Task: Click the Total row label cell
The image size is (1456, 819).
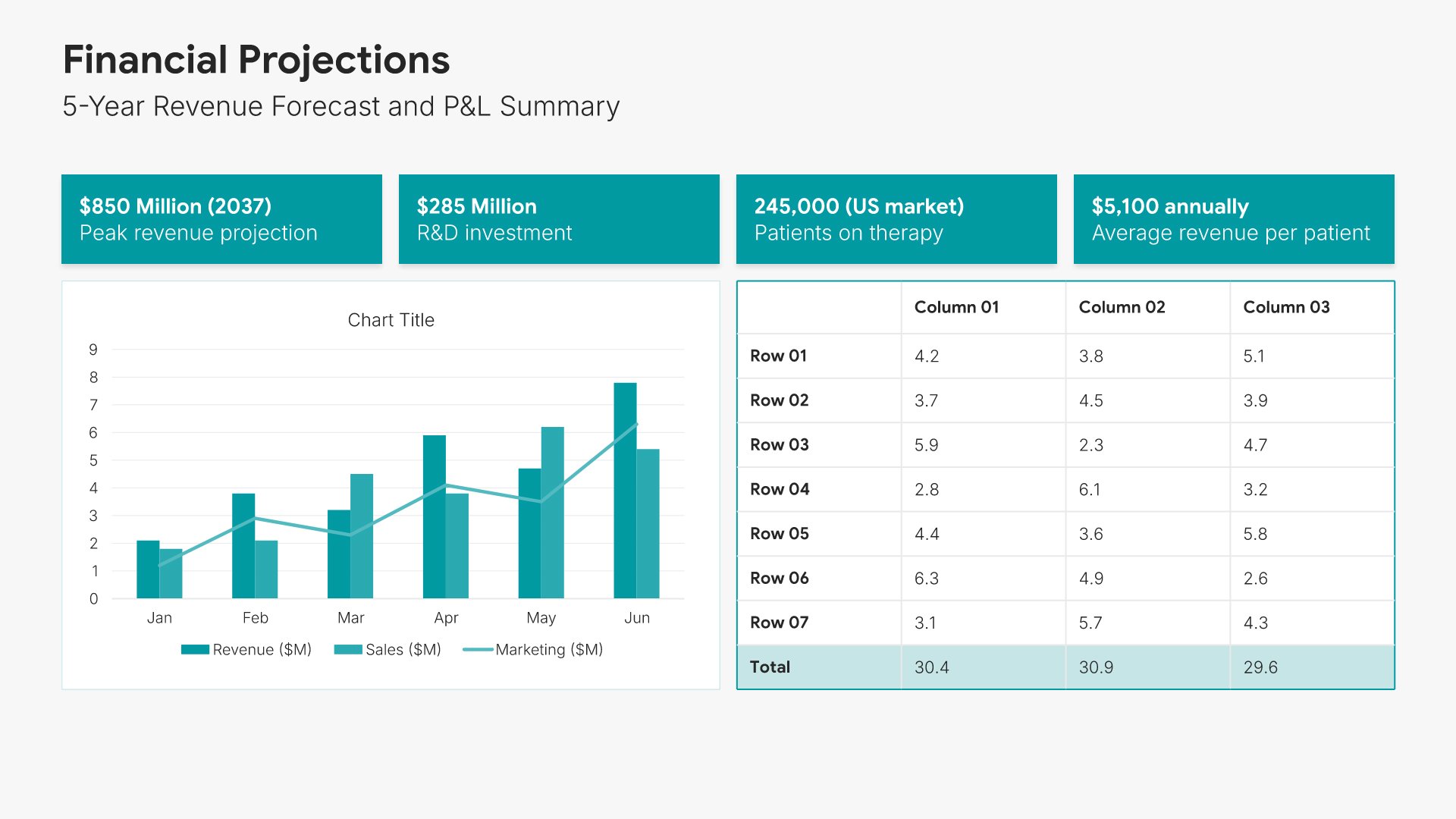Action: [770, 667]
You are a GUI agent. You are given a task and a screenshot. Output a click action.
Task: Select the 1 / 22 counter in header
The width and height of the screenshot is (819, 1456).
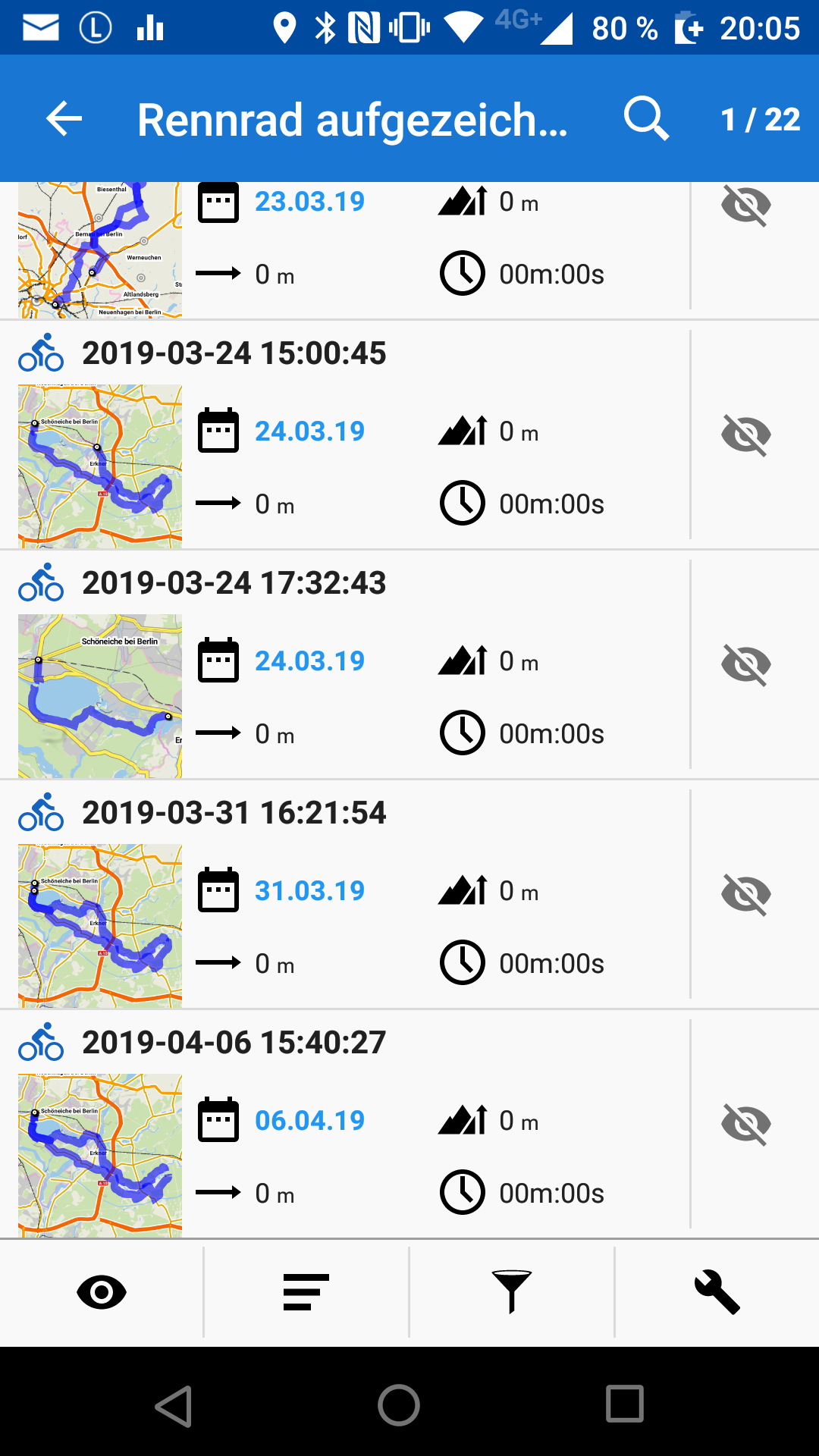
· · · ·
Work to do
Write out the material above again in full, requests included, and shift every coordinate in the answers by adding 144 to each number. Leave the pictures out.

Reply to the exercise
Task: Click the Total row label cell
The image size is (1456, 819).
Action: [914, 811]
You are a GUI agent. You are given a task and a screenshot. Output a click action.
Task: Select the 1 / 22 counter in header
The width and height of the screenshot is (819, 1456).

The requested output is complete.